» Written exercise:
Can you extract every one of the lines below and reproduce each one verbatim?

» Information shown:
-=-=-=-=-

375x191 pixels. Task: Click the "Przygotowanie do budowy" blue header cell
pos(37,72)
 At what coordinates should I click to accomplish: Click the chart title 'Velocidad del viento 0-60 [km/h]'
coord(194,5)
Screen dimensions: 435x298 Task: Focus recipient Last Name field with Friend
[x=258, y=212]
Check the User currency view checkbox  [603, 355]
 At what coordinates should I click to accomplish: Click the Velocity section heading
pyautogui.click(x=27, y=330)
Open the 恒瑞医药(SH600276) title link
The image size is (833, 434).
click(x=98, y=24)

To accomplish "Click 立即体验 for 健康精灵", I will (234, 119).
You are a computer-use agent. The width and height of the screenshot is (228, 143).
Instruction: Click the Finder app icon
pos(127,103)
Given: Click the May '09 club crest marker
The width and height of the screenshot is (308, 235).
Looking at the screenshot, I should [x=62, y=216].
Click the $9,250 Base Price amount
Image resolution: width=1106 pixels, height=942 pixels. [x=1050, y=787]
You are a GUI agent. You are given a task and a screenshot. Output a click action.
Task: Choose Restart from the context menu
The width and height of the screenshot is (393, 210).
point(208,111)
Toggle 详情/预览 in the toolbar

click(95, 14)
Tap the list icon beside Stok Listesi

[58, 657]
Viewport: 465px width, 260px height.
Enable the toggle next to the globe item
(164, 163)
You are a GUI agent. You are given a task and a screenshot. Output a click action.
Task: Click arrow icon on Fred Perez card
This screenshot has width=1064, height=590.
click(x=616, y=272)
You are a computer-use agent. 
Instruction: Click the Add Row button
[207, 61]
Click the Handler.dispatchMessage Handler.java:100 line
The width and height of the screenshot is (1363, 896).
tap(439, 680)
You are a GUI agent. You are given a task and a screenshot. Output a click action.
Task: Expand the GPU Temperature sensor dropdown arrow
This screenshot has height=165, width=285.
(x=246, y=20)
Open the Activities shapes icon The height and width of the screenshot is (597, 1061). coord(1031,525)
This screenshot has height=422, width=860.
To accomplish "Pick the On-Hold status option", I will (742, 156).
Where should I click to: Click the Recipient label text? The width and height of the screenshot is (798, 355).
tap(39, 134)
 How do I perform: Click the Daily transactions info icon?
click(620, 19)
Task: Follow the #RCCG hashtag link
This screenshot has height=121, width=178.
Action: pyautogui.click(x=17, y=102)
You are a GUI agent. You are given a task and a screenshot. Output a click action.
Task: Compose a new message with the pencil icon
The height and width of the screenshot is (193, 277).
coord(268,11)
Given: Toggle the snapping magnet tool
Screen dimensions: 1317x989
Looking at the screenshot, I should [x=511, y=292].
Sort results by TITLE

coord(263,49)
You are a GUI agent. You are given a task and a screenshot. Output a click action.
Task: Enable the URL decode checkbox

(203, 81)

-=-=-=-=-

» The output:
375x191 pixels. Task: Click the "Przygotowanie do budowy" blue header cell
pos(37,72)
 At what coordinates should I click to accomplish: Click the chart title 'Velocidad del viento 0-60 [km/h]'
coord(194,5)
Screen dimensions: 435x298 Task: Focus recipient Last Name field with Friend
[x=258, y=212]
Check the User currency view checkbox  [603, 355]
 At what coordinates should I click to accomplish: Click the Velocity section heading
pyautogui.click(x=27, y=330)
Open the 恒瑞医药(SH600276) title link
The image size is (833, 434).
click(x=98, y=24)

To accomplish "Click 立即体验 for 健康精灵", I will (234, 119).
You are a computer-use agent. The width and height of the screenshot is (228, 143).
Instruction: Click the Finder app icon
pos(127,103)
Given: Click the May '09 club crest marker
The width and height of the screenshot is (308, 235).
Looking at the screenshot, I should [x=62, y=216].
Click the $9,250 Base Price amount
Image resolution: width=1106 pixels, height=942 pixels. [x=1050, y=787]
You are a GUI agent. You are given a task and a screenshot. Output a click action.
Task: Choose Restart from the context menu
The width and height of the screenshot is (393, 210).
point(208,111)
Toggle 详情/预览 in the toolbar

click(95, 14)
Tap the list icon beside Stok Listesi

[58, 657]
Viewport: 465px width, 260px height.
Enable the toggle next to the globe item
(164, 163)
You are a GUI agent. You are given a task and a screenshot. Output a click action.
Task: Click arrow icon on Fred Perez card
This screenshot has width=1064, height=590.
click(x=616, y=272)
You are a computer-use agent. 
Instruction: Click the Add Row button
[207, 61]
Click the Handler.dispatchMessage Handler.java:100 line
The width and height of the screenshot is (1363, 896).
tap(439, 680)
You are a GUI agent. You are given a task and a screenshot. Output a click action.
Task: Expand the GPU Temperature sensor dropdown arrow
This screenshot has height=165, width=285.
(x=246, y=20)
Open the Activities shapes icon The height and width of the screenshot is (597, 1061). coord(1031,525)
This screenshot has height=422, width=860.
To accomplish "Pick the On-Hold status option", I will (742, 156).
Where should I click to: Click the Recipient label text? The width and height of the screenshot is (798, 355).
tap(39, 134)
 How do I perform: Click the Daily transactions info icon?
click(620, 19)
Task: Follow the #RCCG hashtag link
This screenshot has height=121, width=178.
Action: pyautogui.click(x=17, y=102)
You are a GUI agent. You are given a task and a screenshot. Output a click action.
Task: Compose a new message with the pencil icon
The height and width of the screenshot is (193, 277).
coord(268,11)
Given: Toggle the snapping magnet tool
Screen dimensions: 1317x989
Looking at the screenshot, I should [x=511, y=292].
Sort results by TITLE

coord(263,49)
You are a GUI agent. You are given a task and a screenshot. Output a click action.
Task: Enable the URL decode checkbox

(203, 81)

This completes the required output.